Logano won his first Cup title in 2018. He then gave the journal to Kyle Busch, the 2019 series champion.

“It’s something you put a lot of thought into, at least I did,” Logano said of what he penned. “I wrote a letter to Kyle. You put a lot of thought into it. It’s something that will be there as long as our sport is around. I hope so at least. It’s a really great tradition.”

3. Fun factor 

The day of last year’s NASCAR Awards, William Byron said he wanted compete in more races outside NASCAR in 2022. 

Byron, who seeks to make Sunday’s prestigious Snowball Derby Super Late Model race, has fulfilled his goal, winning, gaining confidence but also having fun.

“What I got out of it was immediate fun, sort of relief,” Byron said of racing various Super Late Model races this year. “It was not racing the Cup car. It was different. It was not as stressful working with the team and things like that because there’s not as much on the line. There’s still prize money and things, and honestly you’re there to have fun. I enjoyed that.

“As I got going in it, I realized how productive it really was for me to do it, how much I was learning. As I did it more often throughout the season, I learned little nuances that were helping me get back in the Cup car with a better skill set.”

That element of fun stood out to Byron.
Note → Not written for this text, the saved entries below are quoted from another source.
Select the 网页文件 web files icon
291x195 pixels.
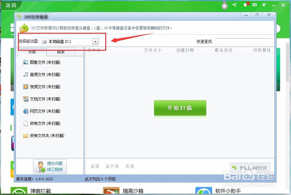[26, 111]
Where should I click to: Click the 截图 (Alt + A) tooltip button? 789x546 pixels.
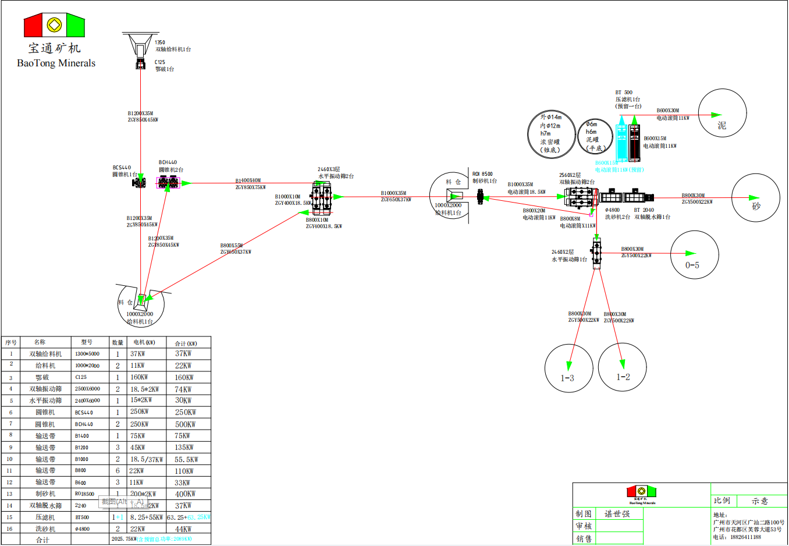tap(122, 501)
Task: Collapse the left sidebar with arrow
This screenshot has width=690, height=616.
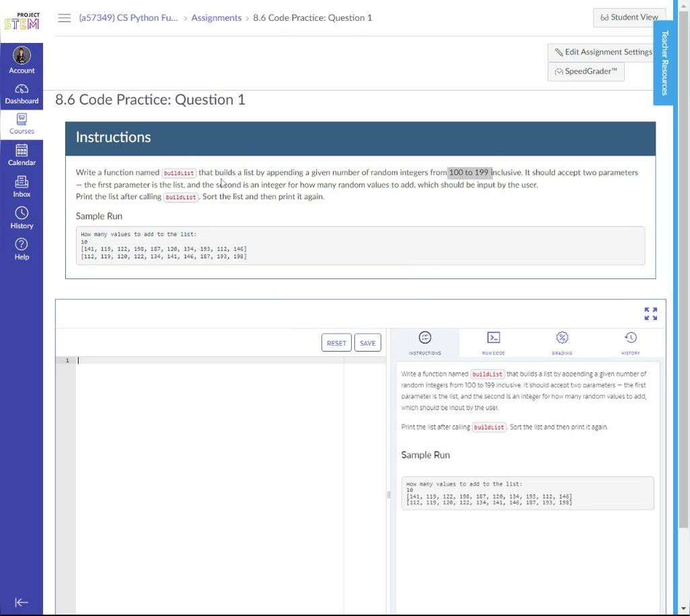Action: 22,602
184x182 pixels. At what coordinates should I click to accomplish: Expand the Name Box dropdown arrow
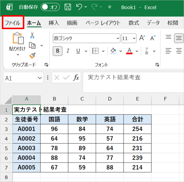point(40,78)
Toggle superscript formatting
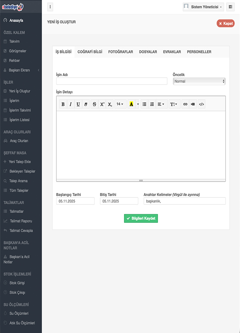 (x=102, y=104)
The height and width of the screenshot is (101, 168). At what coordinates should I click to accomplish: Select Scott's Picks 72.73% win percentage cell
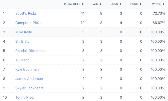coord(159,13)
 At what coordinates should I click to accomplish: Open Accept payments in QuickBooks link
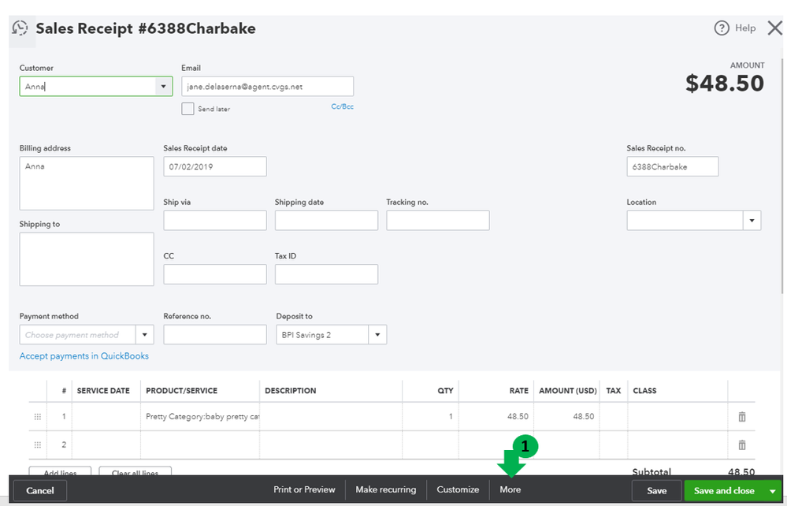(84, 356)
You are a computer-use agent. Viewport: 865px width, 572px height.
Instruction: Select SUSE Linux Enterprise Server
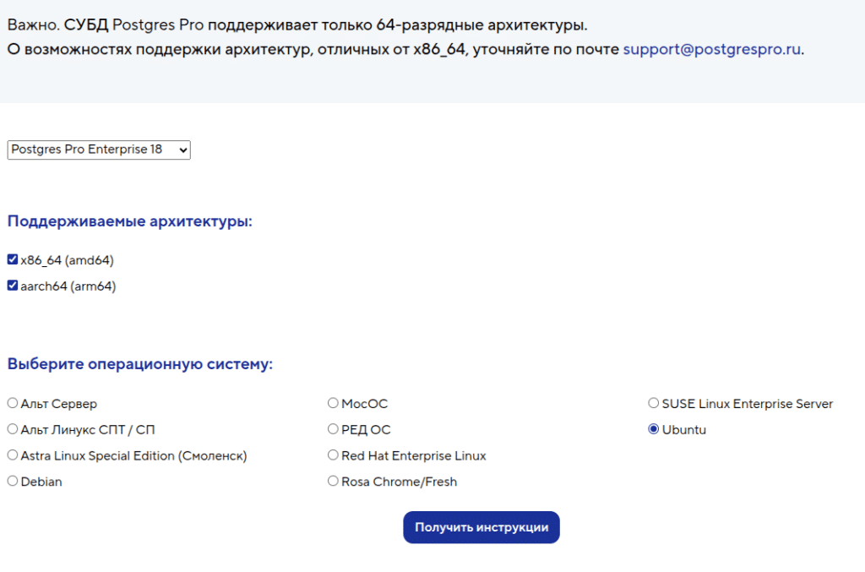pos(653,403)
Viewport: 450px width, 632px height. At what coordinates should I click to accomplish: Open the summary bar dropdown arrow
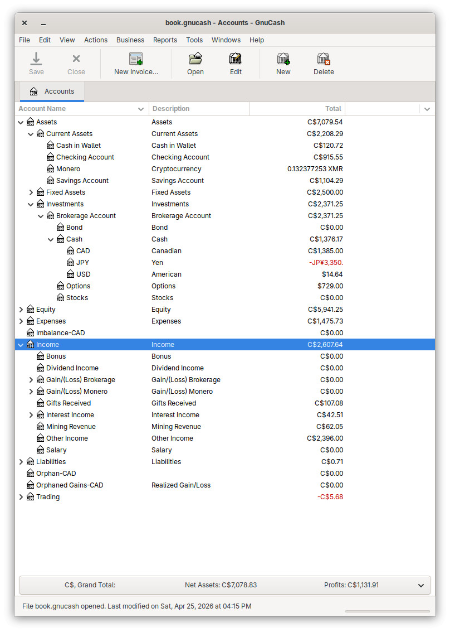[420, 586]
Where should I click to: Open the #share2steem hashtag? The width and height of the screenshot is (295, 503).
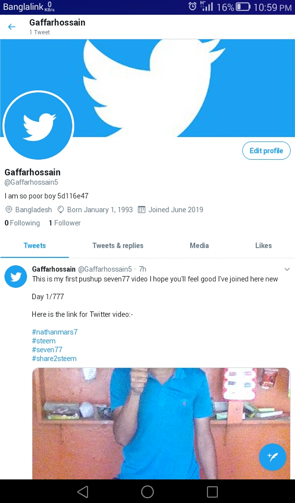click(54, 359)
Cup racing is full of pressure with the multi-million dollar sponsors, expectations to win and all the people at the shop relying on the car’s performance. That’s significant pressure, on top of what any driver puts on themself.

“There’s a lot of guys that you are trying to provide for and do a good job for,” Byron said of Cup racing. “There is a weight to that. You want to perform for those guys that work non-stop at the shop. There’s just a much broader net that you are casting as a driver. Whenever you go to the short track level, it’s you and six to 10 guys working on the car. … There’s natural pressure with what we’re trying to do at the Cup level because it is the No. 1 motorsports in the U.S.”

4. Looking for a ride

Ross Chastain says he’s been “trying for years” to get a ride in the Rolex 24 at Daytona International Speedway without success but that hasn’t deterred him.
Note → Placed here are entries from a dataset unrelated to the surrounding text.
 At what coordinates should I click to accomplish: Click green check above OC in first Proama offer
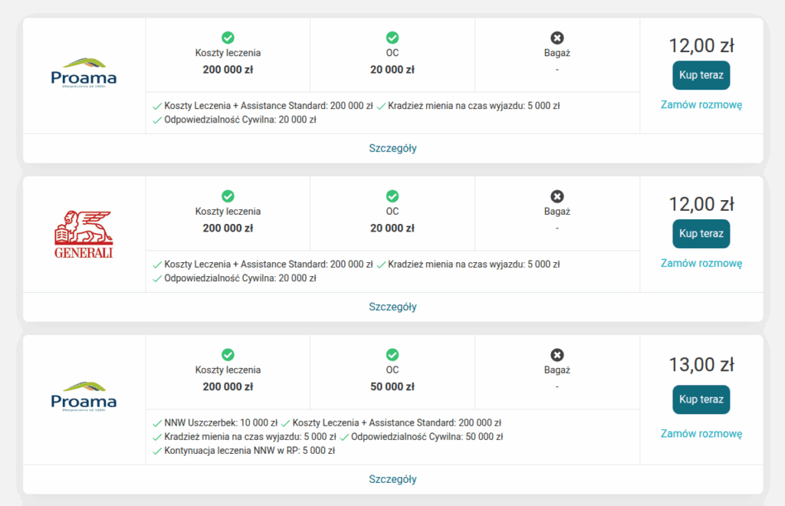393,38
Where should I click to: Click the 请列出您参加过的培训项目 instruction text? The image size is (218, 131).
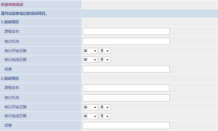tap(24, 13)
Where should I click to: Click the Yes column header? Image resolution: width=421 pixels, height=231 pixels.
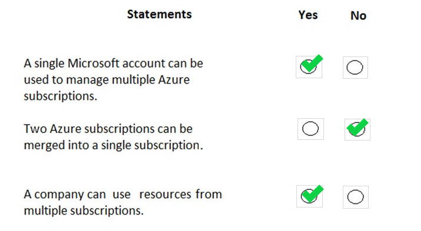pyautogui.click(x=308, y=15)
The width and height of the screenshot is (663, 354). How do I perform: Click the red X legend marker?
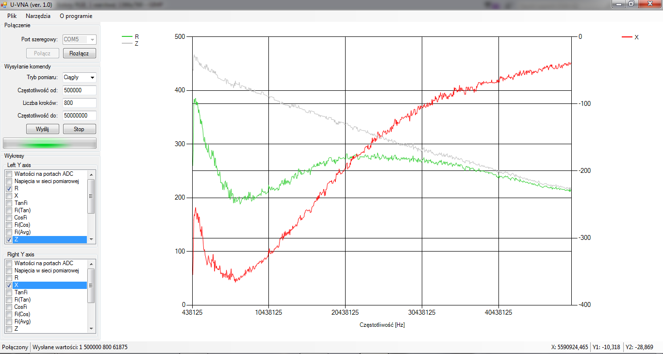627,37
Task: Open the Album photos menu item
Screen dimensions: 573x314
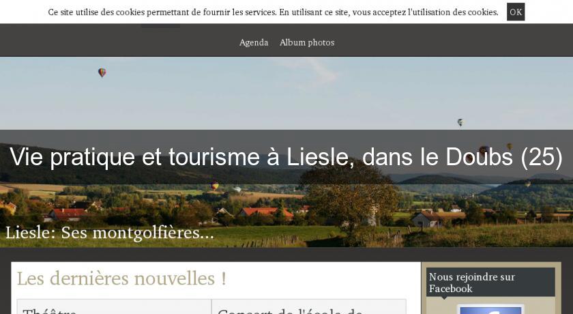Action: [x=307, y=42]
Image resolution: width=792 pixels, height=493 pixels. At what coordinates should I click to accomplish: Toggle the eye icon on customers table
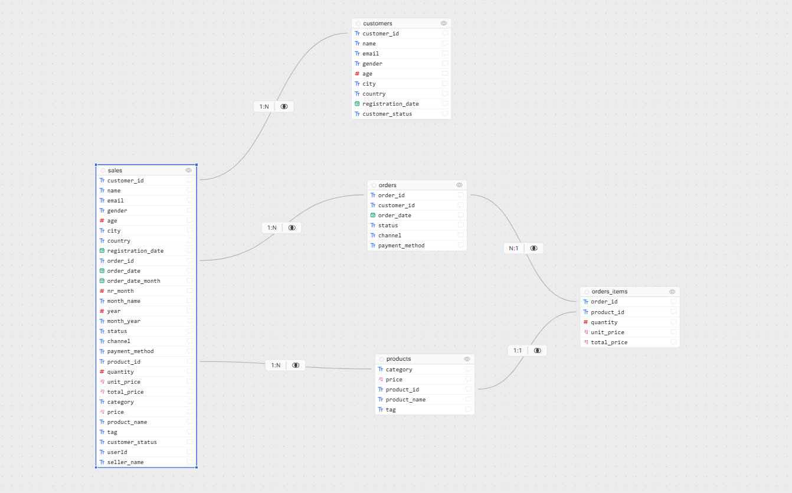point(444,24)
“I’ve met with the president of IMSA,” said Chastain, who finished second to Joey Logano for the Cup title this season. “I’ve met with team owners. I’ve talked to drivers. I just can’t find my way in yet. I haven’t found the right person yet to either tell me how to do it or give me the opportunity. I could show up with sponsorship and get a ride, but how do I get in as a race car driver? I haven’t found that spot yet.”

Chastain said he’s reached out to some this offseason with no luck. 
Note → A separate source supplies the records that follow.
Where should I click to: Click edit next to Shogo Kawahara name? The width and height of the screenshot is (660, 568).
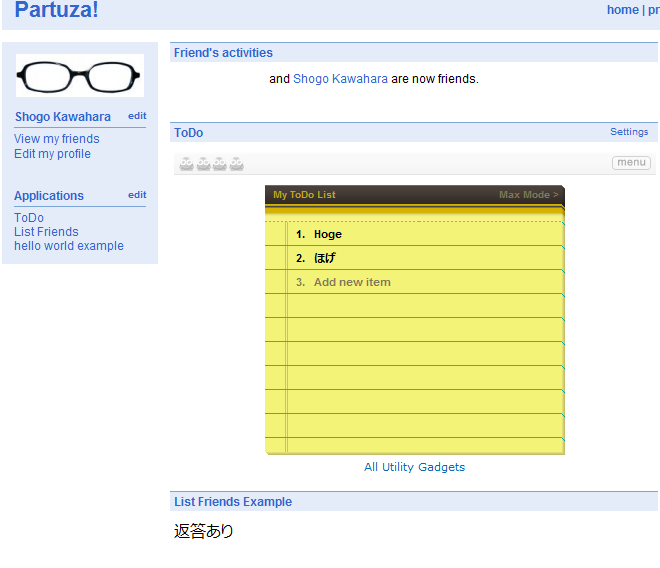click(x=137, y=116)
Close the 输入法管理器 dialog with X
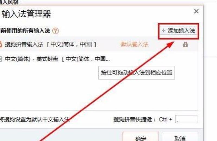Image resolution: width=217 pixels, height=141 pixels. click(196, 11)
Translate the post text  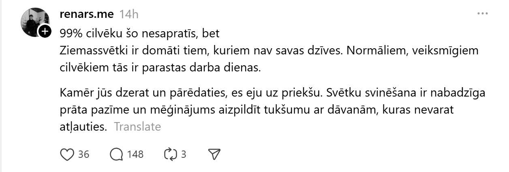(137, 127)
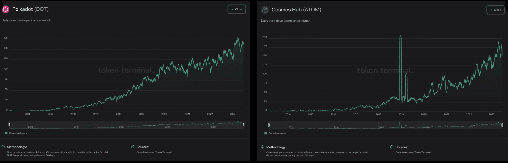Click left range handle of Polkadot navigator
Screen dimensions: 508x163
click(x=9, y=125)
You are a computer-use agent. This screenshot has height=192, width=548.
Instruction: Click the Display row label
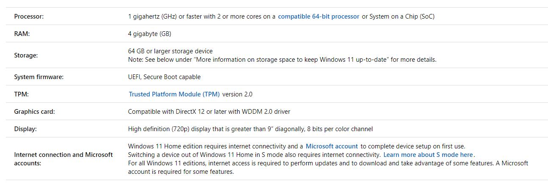click(25, 129)
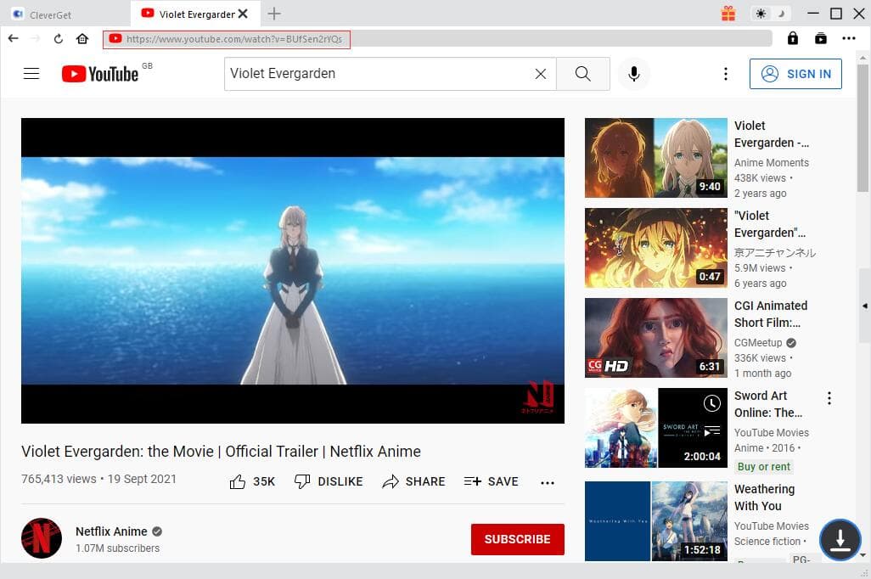Click the YouTube logo to go home

click(x=101, y=74)
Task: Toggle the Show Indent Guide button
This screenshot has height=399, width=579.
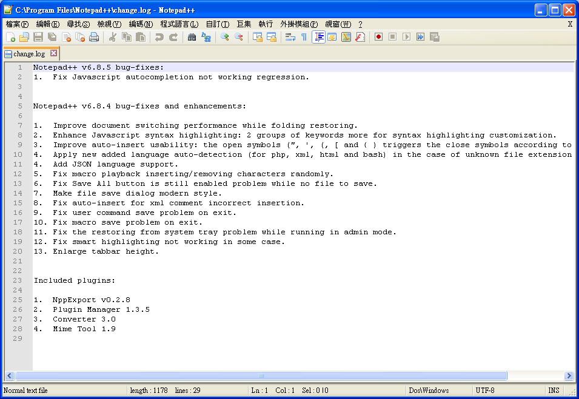Action: coord(318,38)
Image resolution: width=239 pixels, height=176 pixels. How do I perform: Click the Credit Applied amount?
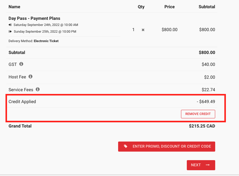click(x=206, y=102)
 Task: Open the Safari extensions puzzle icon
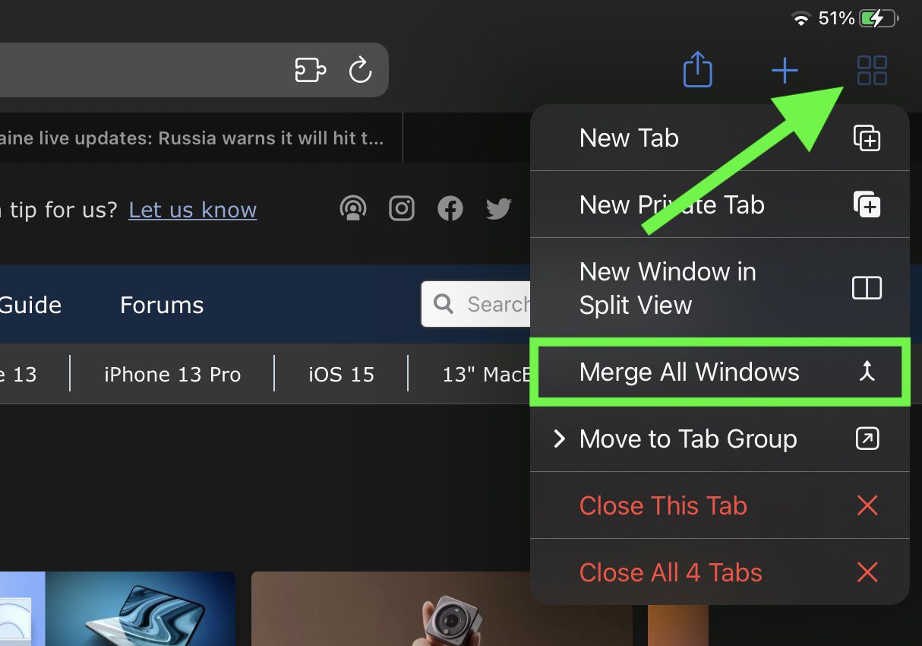[310, 69]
He said the prestige of the season-opening IMSA event (Jan. 28-29, 2023) draws him but he also wants to gain more experience racing on a road course — even with his win at Circuit of the Americas this past season. And Chastain is not picky on the type of ride he’d like to have for that race.

“I’m not even looking to be in the top class. I want to find a mid-pack Xfinity team of the Rolex and go run there and experience it and then just to be around those road racers that do it year around. I know I could learn something. … I just want to race.”

5. Indy 500-Coke 600 double

It has been eight years since Kurt Busch competed in the Indianapolis 500 and Coca-Cola 600 on the same day, the last time the feat has been accomplished. 

Kyle Busch and Kyle Larson are among those who have expressed interest in running both races in the same day but don’t appear to be in a position to do so in 2023 because of the limited IndyCar rides available. 

Roger Penske, owner of the IndyCar Series and Indianapolis Motor Speedway, said he could see Jimmie Johnson attempting it this year, and others as soon as next year. 

“It’s about having the car and the manufactures, whether it’s Chevy and or Honda,” Penske said, referring to the IndyCar manufacturers. “All would be interested to see somebody run the double. Maybe Jimmie is going to do it, which would be great. 

“He has the experience. He did very well on the ovals. … It’s my understanding that he’s going to run potentially the 600 as one of his races (with Petty GMS). We’ll see.”